The exhibit comprises Yatsiv-senior’s works dating back to the last 20 years of his life. His most fruitful period coincided with the years of the Independence, since he now was free to legalize a lot of subjects. Besides, Roman Fedoriv, who was then chief editor at the magazine Dzvin (“The Bell”), placed some very necessary orders with him (i.e., commissioned him with designing his magazine’s covers). Before that, the artist had executed numerous series on historical and ethnographic subjects.
“Of course, the exhibit lets see only some fragments of my father’s work,” says Yatsiv Jr. “He taught the principles of composition at the Academy, jointly with his colleague, Professor Mykhailo Kurylych he developed the curriculum for students, where he (as early as in the 1960s-1970s) oriented them towards global modernism and Ukrainian tradition. This curriculum was quite advanced and posed an alternative to certain standards imposed by Moscow. It was very important for the contemporary situation, for education, because it implied freedom of thinking which was instilled in young people.”
Composition was Yatsiv’s strong side, he had a well-trained eye. He was able to construct any idea which had a logical center and a rhythmic system. Mostly it was the linocut. His son shared that in his last years Myron Yatsiv was often sick, so he exercised in gouache planning to make linocuts of those works. “Unfortunately, this was not to happen,” said Yatsiv Jr.
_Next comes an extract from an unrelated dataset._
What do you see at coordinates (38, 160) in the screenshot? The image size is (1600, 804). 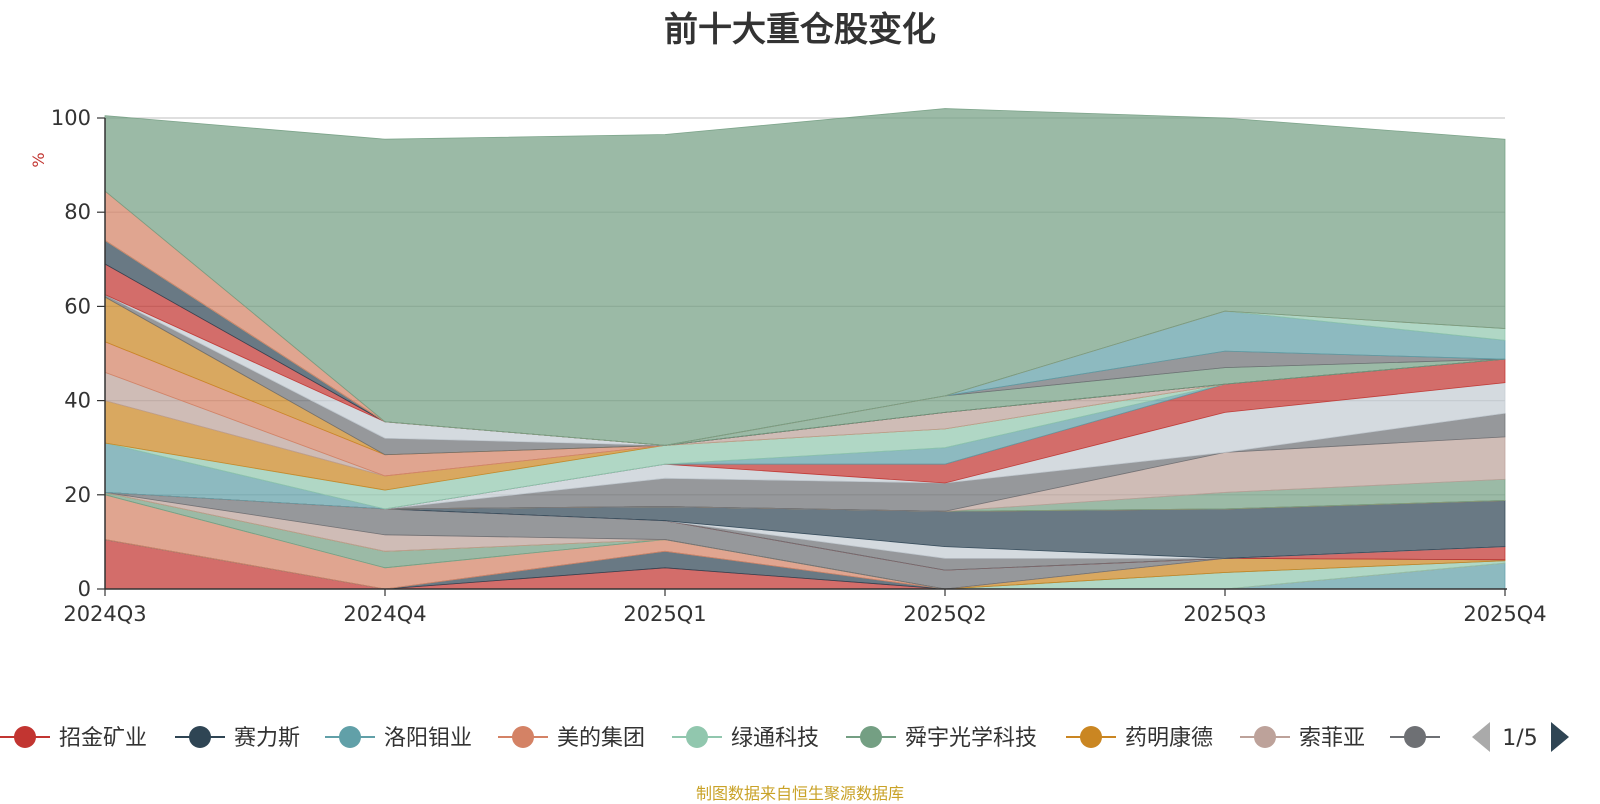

At the end of the interview I asked Professor Yatsiv what instructions he had received from his father. “Firstly, it was a motivation to orient myself towards all things national. Secondly, unrest and realization of the urge to keep developing myself personally. These lessons by my father, on how one needs to work with the tradition, are extremely important for me, because this is also visible in my work, it sits in my genes,” says Professor Yatsiv.
The exhibit of works by Myron Yatsiv at the Palace of Arts is open through December 2, just like all the other exhibits of the fall salon “The High Castle.”